• [Page]:
-=-=-=-=-

Shannon tells a Monday-night Blue Chip Speakers meeting about ten years of sobriety earned through two failed attempts, the suicide of her oldest son at seven years sober, and the death of her stepmother the Monday before the recording. Her sobriety date is December 7, 2006. Born in Pennsylvania to an Army father and a mother who locked her and her sister in closets at night to go drinking, Shannon was told for years that her mother was dead. Reunited at eleven, she learned early that home was not safe.

She didn't like alcohol at first — one wine cooler, one Tom Collins, a fifth of Southern Comfort puked up face-down in her jeans jacket at fourteen — but by her early twenties a Bacardi and Coke fixed the problem. Pregnant at sixteen, married at sixteen, a second child at seventeen, divorced at eighteen, she drove a U-Haul from Georgia to Pennsylvania alone with a one-year-old and a two-year-old, took a bartending job above a bar, and lived out three marriages, a third child, an eight-year-old son who disappeared for three years, and a third husband who matched her half-bottle of Bacardi a night.

-=-=-=-=-

• [Provided data]:
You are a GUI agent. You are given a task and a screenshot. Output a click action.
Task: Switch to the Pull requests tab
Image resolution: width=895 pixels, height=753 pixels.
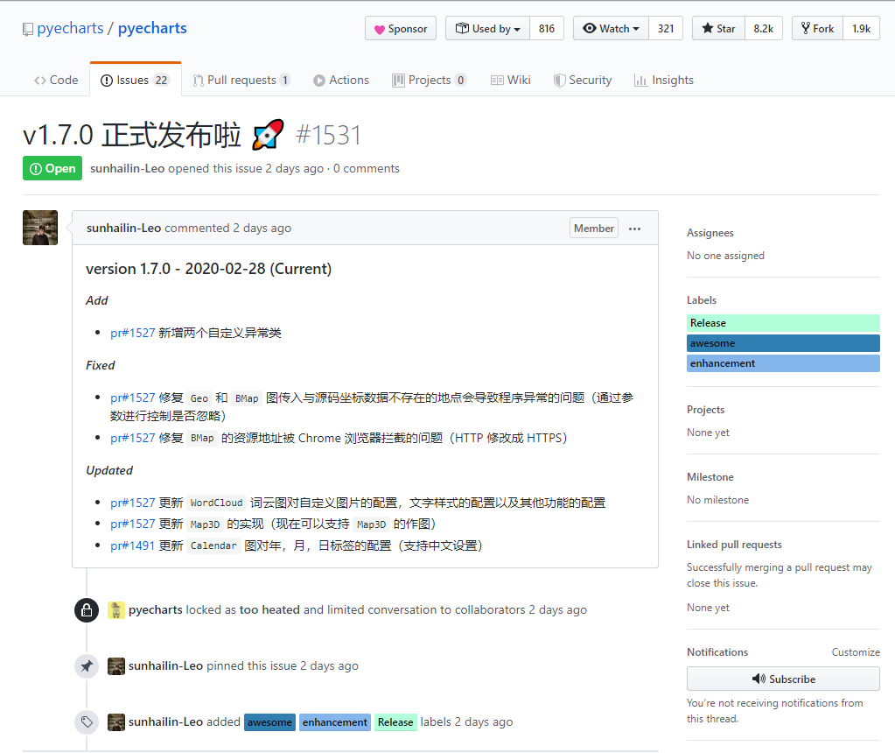tap(241, 80)
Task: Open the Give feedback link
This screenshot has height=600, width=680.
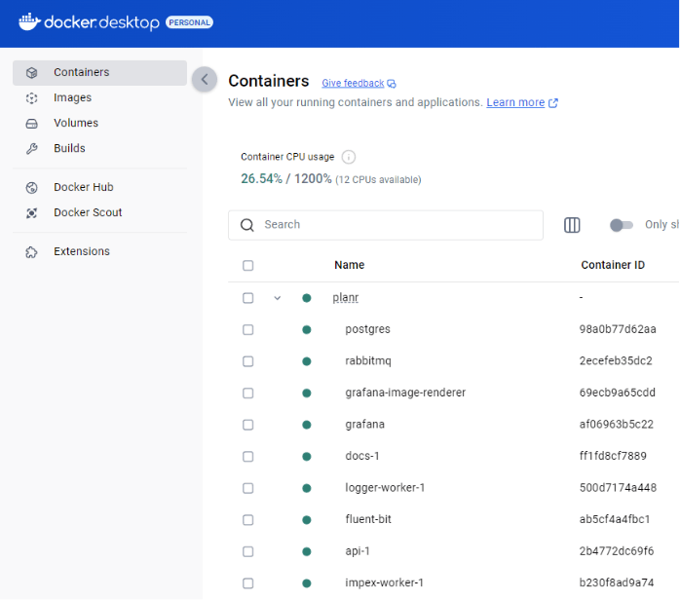Action: (353, 84)
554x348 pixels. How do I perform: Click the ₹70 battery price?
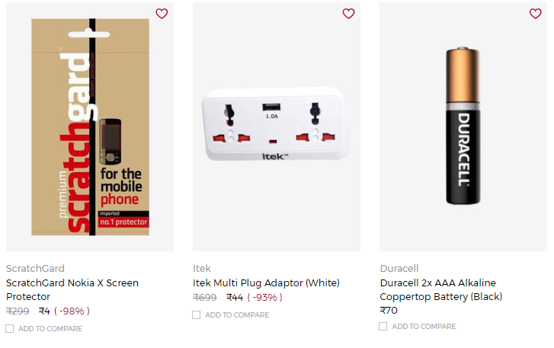[389, 311]
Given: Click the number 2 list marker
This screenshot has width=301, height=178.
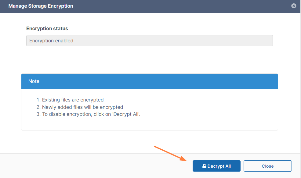Looking at the screenshot, I should pyautogui.click(x=38, y=107).
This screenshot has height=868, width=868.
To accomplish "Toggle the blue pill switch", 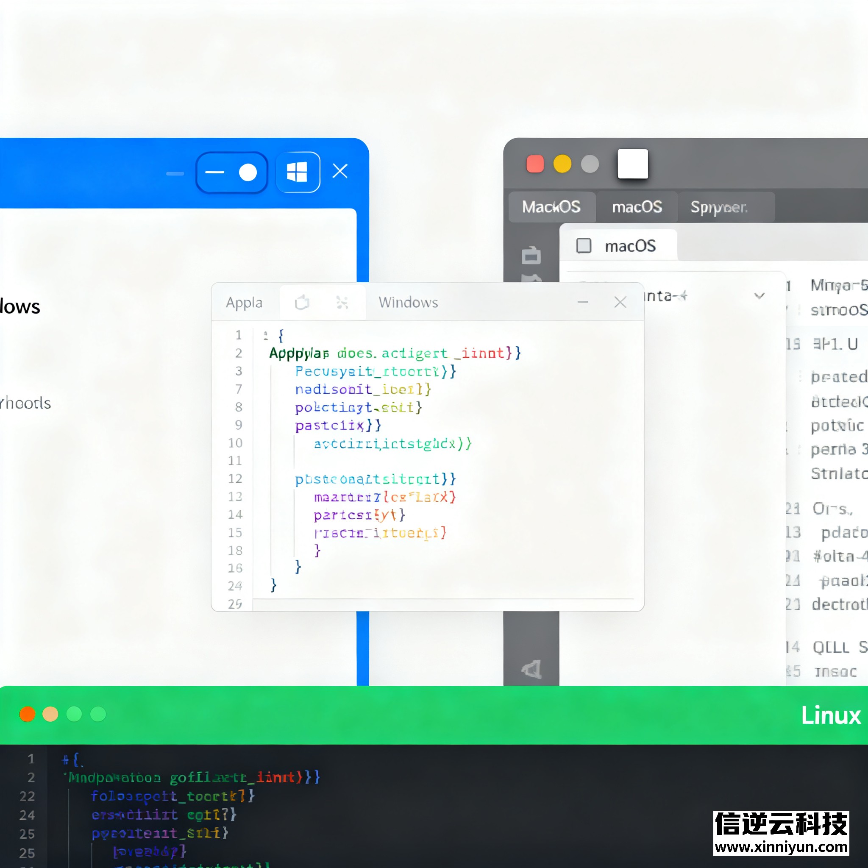I will tap(232, 173).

-=-=-=-=-

• [Required tasks]:
• A. Render the rows as a Markdown table with the columns Number and Line, starting at their first line and going up to and including the line with "Looking at the". Skip blank lines and leave out the pictures.
• B. Write the next part of the account of Shannon's sobriety talk, picking up after its last sentence.

• [Response list]:
• A.
| Number | Line |
|---|---|
| 1 | You are a GUI agent. You are given a task and a screenshot. Output a click action. |
| 2 | Task: Switch to the Pull requests tab |
| 3 | Image resolution: width=895 pixels, height=753 pixels. |
| 4 | tap(241, 80) |
| 5 | Task: Open the Give feedback link |
| 6 | This screenshot has height=600, width=680. |
| 7 | Action: (353, 84) |
| 8 | 554x348 pixels. How do I perform: Click the ₹70 battery price? |
| 9 | [389, 311] |
| 10 | Given: Click the number 2 list marker |
| 11 | This screenshot has width=301, height=178. |
| 12 | Looking at the screenshot, I should pyautogui.click(x=38, y=107). |

• B.
At twenty-eight, divorced, she drank past the edge of wet brain and detoxed three days alone on her apartment floor before calling the AA 800 number. A first four-month stretch ended when her sponsor betrayed her confidences. Six months back out showed her the same bottom coming, so she made a ninety-day deal with herself — sponsor, service, steps, chairing meetings — and if she still wanted to drink at day ninety she'd drink. The obsession lifted inside those ninety days. A forgiveness retreat at Hazelden at ten months sober gave her a foundation. At seven years sober she got the Walgreens phone call that her oldest son had hanged himself; seven people from her home group showed up at her door that night.

Her message is plain — if the program held through that, it holds through anything — and the obsession can come back even at seven years if the meetings slip. She is a paralegal now, has kept a job over three years, is raising two grandsons by presence, sponsors women, and has come back to meetings after letting them drift while she buried a son and a stepmother.